Open jon-chuang opened 5 months ago
I'm seeing the same issue. Adding some more information to reproduce this. When running:
~$ python3.10 -m axlearn.common.launch_trainer_main --module=text.gpt.c4_trainer --config=fuji-test-v1 --trainer_dir=/tmp/gpt_c4_test --data_dir=gs://axlearn-public/tensorflow_datasets --jax_backend=gpu
I get the following trace. It doesn't contain any training steps, even though it ran 100 steps. (perfetto_trace.json.gz for reproduction).
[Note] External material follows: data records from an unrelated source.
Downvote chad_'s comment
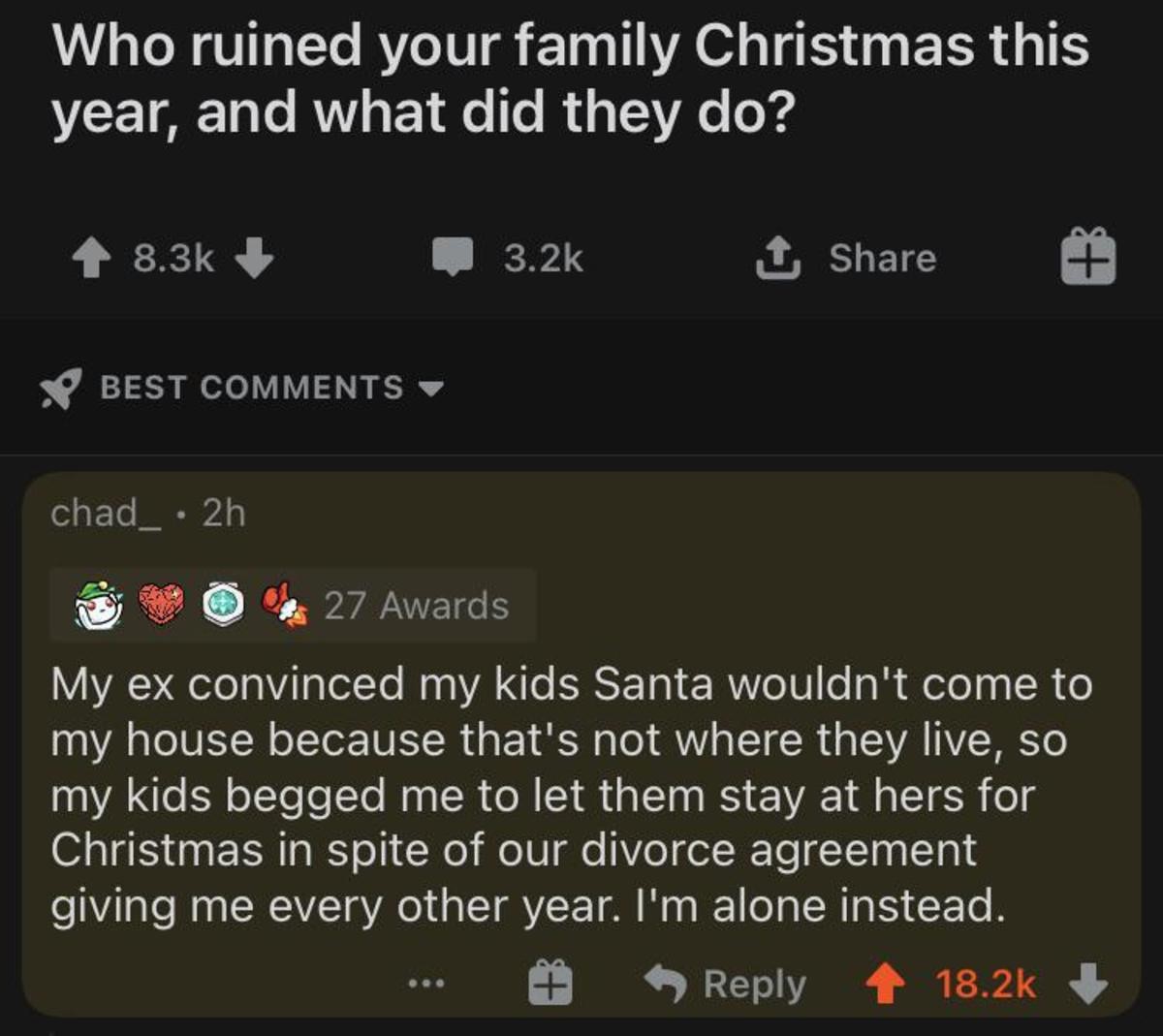click(1087, 985)
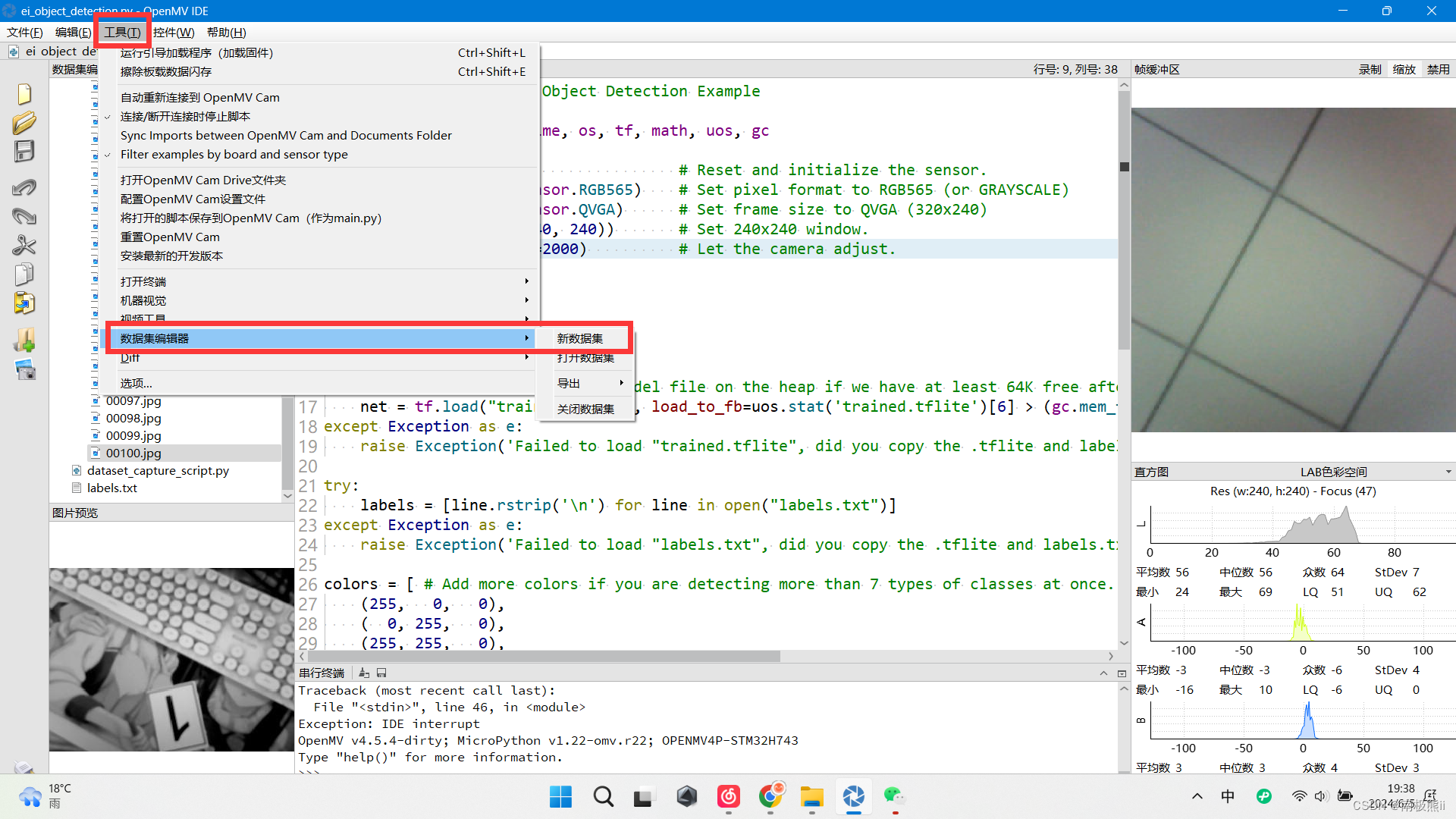This screenshot has width=1456, height=819.
Task: Click 禁用 button in frame buffer header
Action: coord(1438,69)

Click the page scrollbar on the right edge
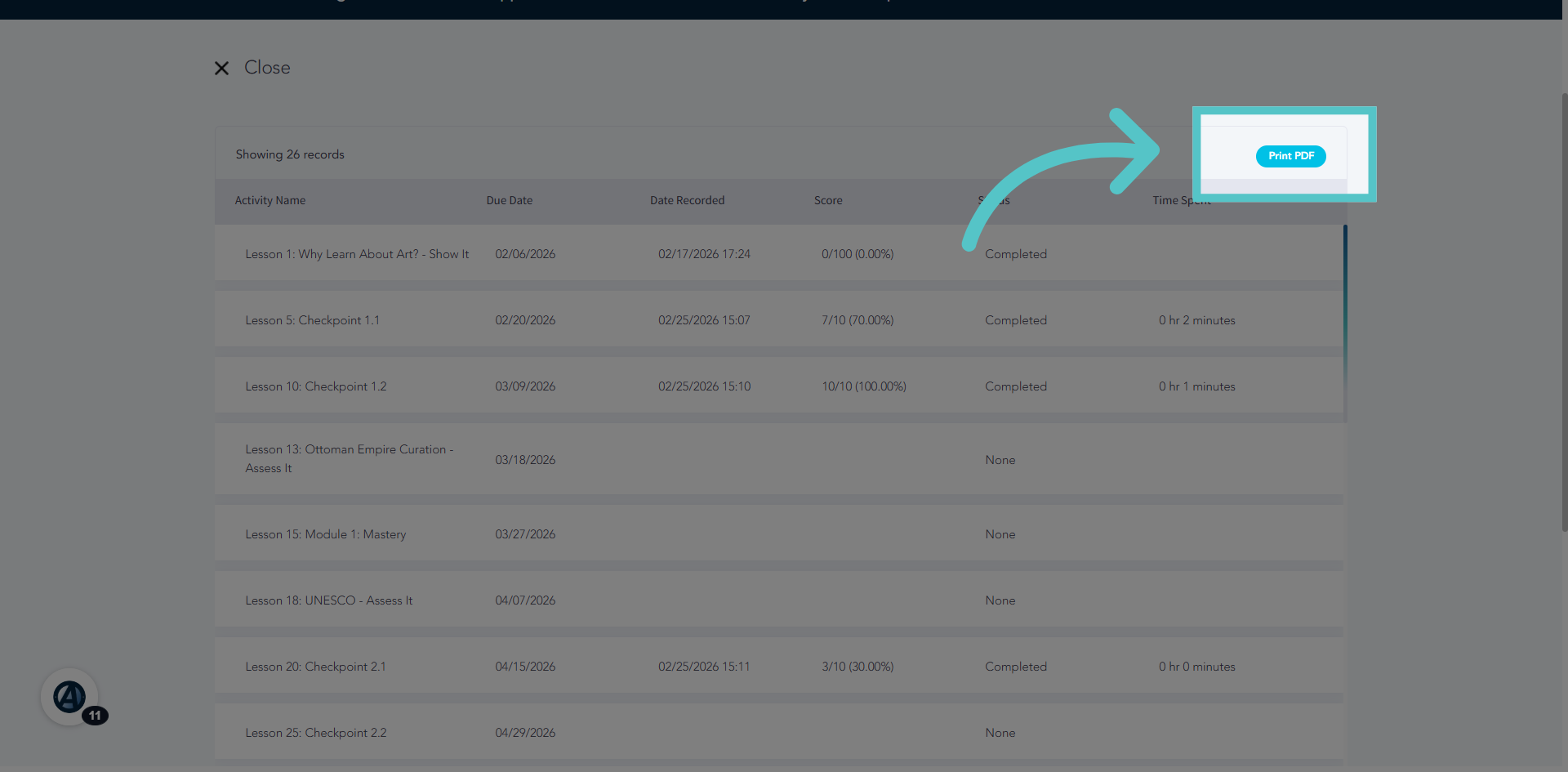[1564, 310]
To get the trace, I made the following changes to ax learn:
~/.local/lib/python3.10/site-packages/axlearn/common/launch_trainer_main.py
:
--- launch_trainer_main.py.~1~ 2024-10-31 13:20:59.862580459 +0000
+++ launch_trainer_main.py 2024-11-04 11:24:31.409681181 +0000
@@ -13,6 +13,13 @@
launch.setup()
trainer_config = launch_trainer.get_trainer_config()
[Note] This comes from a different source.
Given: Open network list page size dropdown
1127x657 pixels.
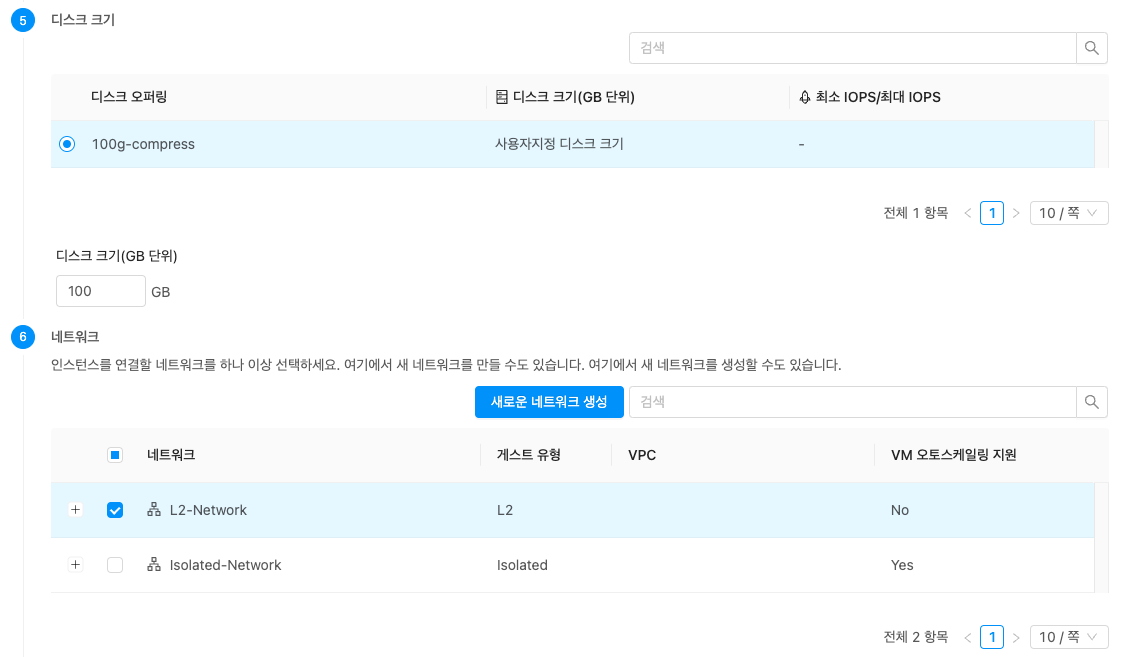Looking at the screenshot, I should click(x=1068, y=637).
trainer_config.set(recorder=config_for_function(lambda: measurement.global_recorder))
+ import os
+ import jax
+ import time
+ path = "/home/ubuntu/logs/jax_trace"
+ path = os.path.splitext(path)[0] + "_" + time.strftime("%Y%m%d_%H%M%S") + ""
+ jax.profiler.start_trace(path, create_perfetto_trace=True)
+
launch_trainer.run_trainer(trainer_config)
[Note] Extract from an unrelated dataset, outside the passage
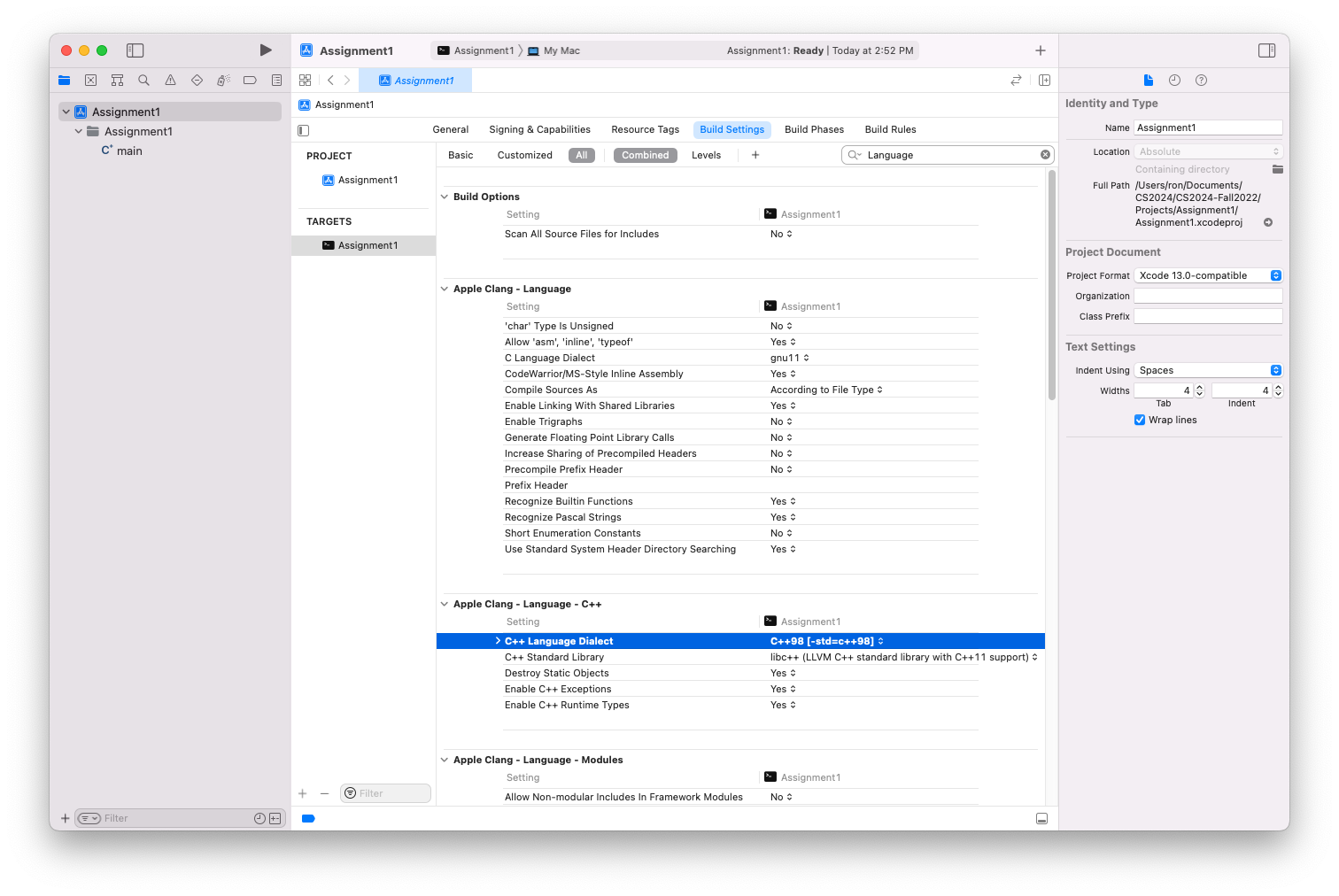Open the Issue navigator warning triangle
Viewport: 1339px width, 896px height.
pos(170,80)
~/.local/lib/python3.10/site-packages/axlearn/common/trainer.py
:
--- trainer.py.~1~ 2024-10-31 13:20:59.881581495 +0000
+++ trainer.py 2024-11-04 11:28:41.870487331 +0000
@@ -544,6 +544,9 @@
)
self.vlog(3, "Done step %s", self.step)
num_steps += 1
+ if num_steps >= 100:
+ jax.profiler.stop_trace()
+ break
if num_steps % 100 == 0:
now = time.perf_counter()
average_step_time = (now - start_time) / num_steps
Hardware: EC2 g5.48xlarge with AMI Deep Learning OSS Nvidia Driver AMI GPU PyTorch 2.4.1 (Ubuntu 22.04) 20241027
Software: AXLearn installed via:
~$ pip3.10 install git+https://github.com/apple/axlearn.git
Commit sha at the time of installation: https://github.com/apple/axlearn/commit/34aa6572d40e3701bba008e230f6ebb64a9f52da
Python version:
~$ python3.10 -V
Python 3.10.12
~$ pip3.10 -V
pip 24.2 from /usr/local/lib/python3.10/dist-packages/pip (python 3.10)
~$ python3.10
Python 3.10.12 (main, Sep 11 2024, 15:47:36) [GCC 11.4.0] on linux
Type "help", "copyright", "credits" or "license" for more information.
>>> import jax
>>> jax.print_environment_info()
jax: 0.4.33
jaxlib: 0.4.33
numpy: 1.26.4
python: 3.10.12 (main, Sep 11 2024, 15:47:36) [GCC 11.4.0]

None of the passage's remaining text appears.